[PATCH][RFC] HLE support proposal

Fri Apr 19 09:52:34 PDT 2013

On Apr 18, 2013, at 10:37 PM, Michael Liao <michael.liao at intel.com> wrote:
>>> Compatibility to GCC
>> 
>> Source level compatibility with GCC and ICC are definitely interesting (and important), but I don't see why that would imply a specific implementation approach.  For example, clang supports xmmintrin.h (and friends) for compatibility with ICC and GCC, but *implements* them in completely different ways.
> 
> But the case is different from intrinsics implementation. GCC extends
> the order parameter in atomic builtins (c++11 atomic builtins) with
> additional HLE bits. If we provides the same source level compatibility,
> hinting atomic instruction seems the most straightforward way. We
> definitely could, in clang, dispatch atomic builtins to X86 specific
> intrinsics after founding HLE bits. But it would mess the code in clang
> considering the number of atomic builts to be supported and breaking of
> layered design. (I'm not totally fan of layered design, but it
> definitely keeps the code more readable and maintainable.)

Again, this is a source compatibility issue.  Having target-specific code in clang that handles this is perfectly reasonable.  Clang already has (and *must* have) a bunch of target specific knowledge in every subsystem, starting at the lexer/preprocessor layer.

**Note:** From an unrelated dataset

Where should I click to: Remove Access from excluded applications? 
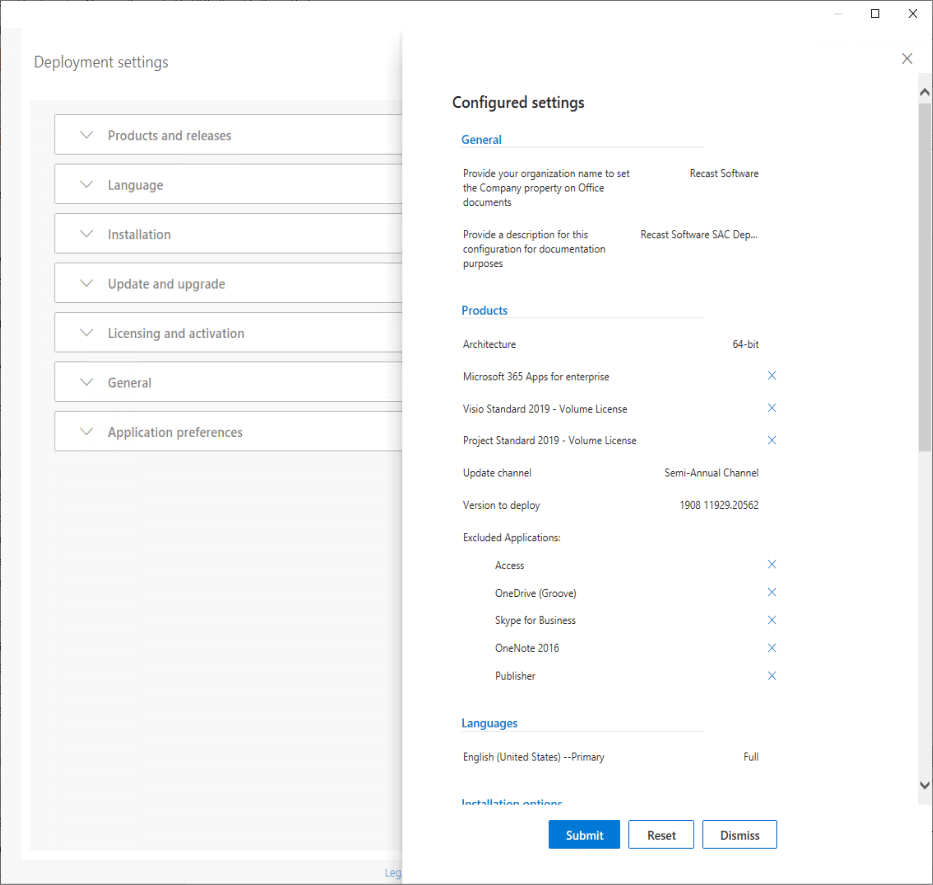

A clean way to handle this is to add a target callback to produce the exact code when these hints are present.  The X86-specific code in Clang can just insert the right intrinsics.   If these were supported on another target, that target could implement the hook the right way for their architecture.

>> 
>>> is just one of the considerations and the major design consideration is that an HLE hinted atomic instruction (LLVM IR) is still an atomic instruction. It won't break the existing optimizations but leverage the existing optimizations aware of atomic instruction, e.g. reducing memory barriers as much as possible. Otherwise, we have to introduce target specific optimizations duplicating these optimizations.
>> 
>> I don't understand the motivation here - what optimizations are you anticipating?  Most existing LLVM operations detect atomics and back off very quickly, so you're not getting any specific optimizations in practice.
> 
> Yeah, most of optimization passes just skip atomic insns. But some will
> check/treat them specially and difference from general intrinsics. For
> example, SimplyCFG only treats atomic instruction with volatile memory
> location as one with side effects. But general intrinsics with side
> effect will always be treated as having side effect no matter the memory
> location is volatile or not. This's just one example, they are other
> passes quite similar. In addition, there's one optimization in DAG
> combination folding memory fence with atomic instruction if the target
> has implicit fence semantic on atomic insn.

I'm still completely unconvinced that you're going to get a win out of  this in practice.  The number of static HLE instructions in any application is going to be far far lower than the number of normal loads and stores in the program.  Punishing normal loads and stores (in terms of compiler complexity) for such a corner case does not seem worth it. 

-Chris